◆ Kutipan Teks:
##############################

Rabu, 10 Oktober 2012

SKB Warisan

Berbicara masalah warisan memang menarik....
Terkadang warisan ini membuat para ahli waris bahagia, namun terkadang juga berujung pada malapetaka....
Ada keluarga yang tadinya bahagia berubah menjadi medan perang bharatayudha gara-gara pembagian warisan.
Terlepas dari apakah warisan menimbulkan keberkahan atau malah menimbulkan mudarat bagi keluarga, warisan tetap harus tunduk pada ketentuan perpajakan yang berlaku. Salah satu ketentuan perpajakan yang mengatur tentang warisan ini adalah terkait dengan Surat Keterangan Bebas atas pengalihan hak atas tanah dan/atau bangunan. Yang sering jadi pertanyaan adalah dimana mengurus Surat Keterangan Bebas (SKB) ini. SKB ini penting karena merupakan syarat agar tidak dikenai kewajiban untuk membayar PPh atas pengalihan hak atas tanah dan/atau bangunan.

##############################

◆ Soal Latihan:
a: Tuliskan semua akibat warisan bagi ahli waris atau keluarga yang disebutkan dalam teks tentang SKB warisan.
b: Salin tanpa perubahan bagian teks tentang SKB warisan dari "Rabu, 10 Oktober" sampai "PPh atas pengalihan hak atas tanah dan/atau bangunan.".
c: Menurut teks tentang SKB warisan, mengapa SKB itu penting?

◆ Daftar Baris:

##############################

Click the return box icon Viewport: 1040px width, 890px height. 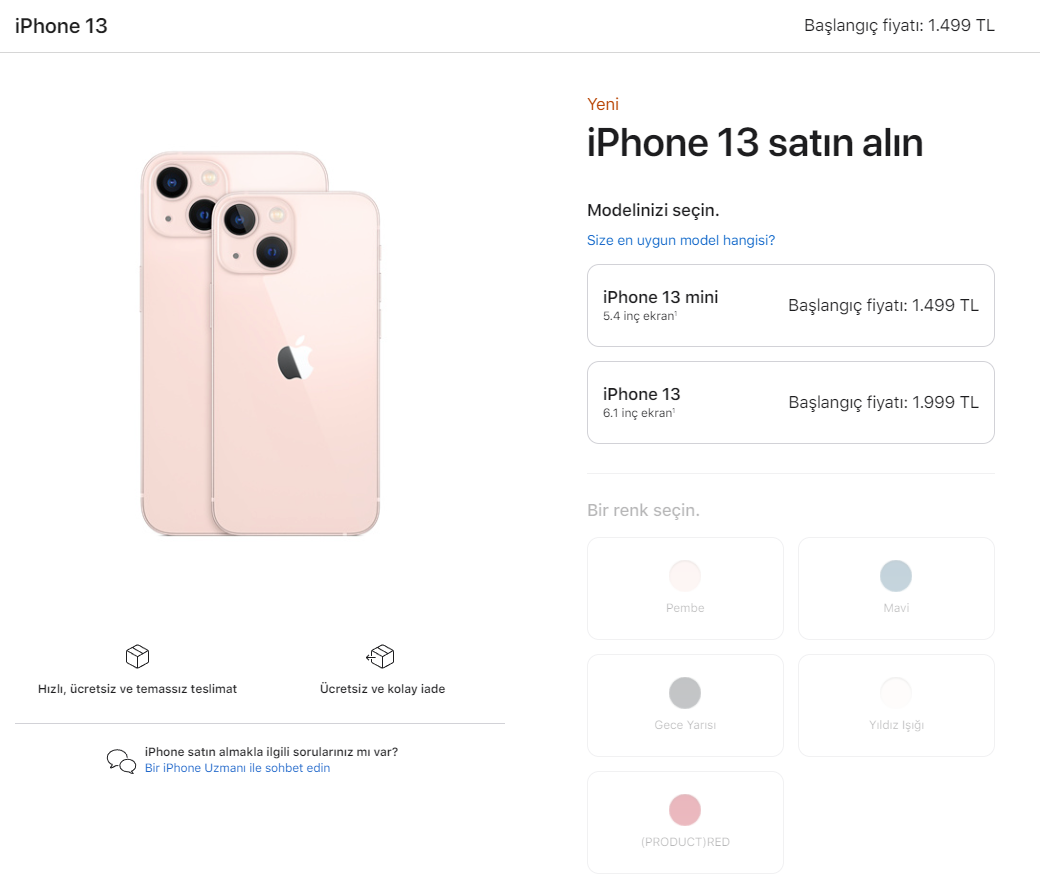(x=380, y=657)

##############################

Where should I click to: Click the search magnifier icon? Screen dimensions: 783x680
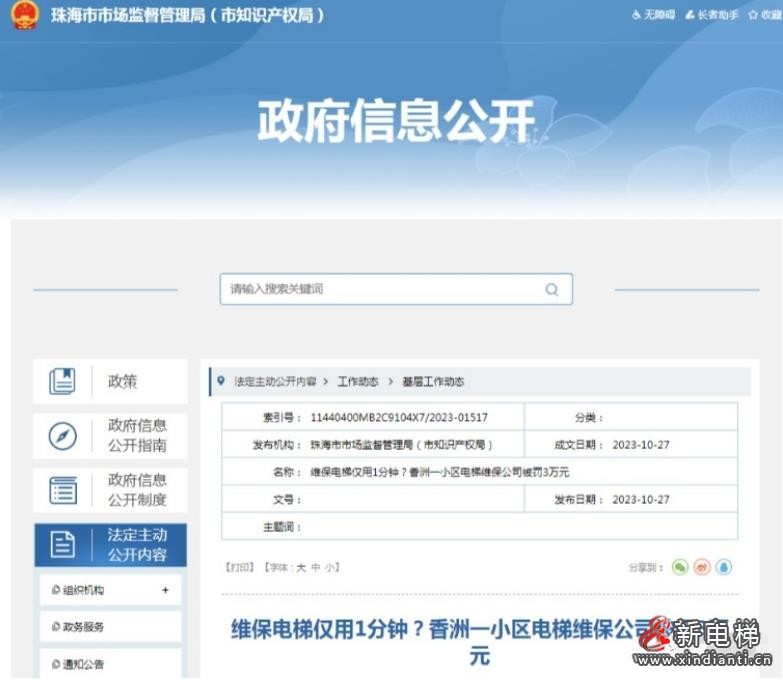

##############################

◆ Kunci Jawaban:
a: bahagia; malapetaka; keluarga berubah menjadi medan perang bharatayudha; keberkahan; mudarat

b:
Rabu, 10 Oktober 2012

SKB Warisan

Berbicara masalah warisan memang menarik....
Terkadang warisan ini membuat para ahli waris bahagia, namun terkadang juga berujung pada malapetaka....
Ada keluarga yang tadinya bahagia berubah menjadi medan perang bharatayudha gara-gara pembagian warisan.
Terlepas dari apakah warisan menimbulkan keberkahan atau malah menimbulkan mudarat bagi keluarga, warisan tetap harus tunduk pada ketentuan perpajakan yang berlaku. Salah satu ketentuan perpajakan yang mengatur tentang warisan ini adalah terkait dengan Surat Keterangan Bebas atas pengalihan hak atas tanah dan/atau bangunan. Yang sering jadi pertanyaan adalah dimana mengurus Surat Keterangan Bebas (SKB) ini. SKB ini penting karena merupakan syarat agar tidak dikenai kewajiban untuk membayar PPh atas pengalihan hak atas tanah dan/atau bangunan.

c: SKB merupakan syarat agar tidak dikenai kewajiban untuk membayar PPh atas pengalihan hak atas tanah dan/atau bangunan.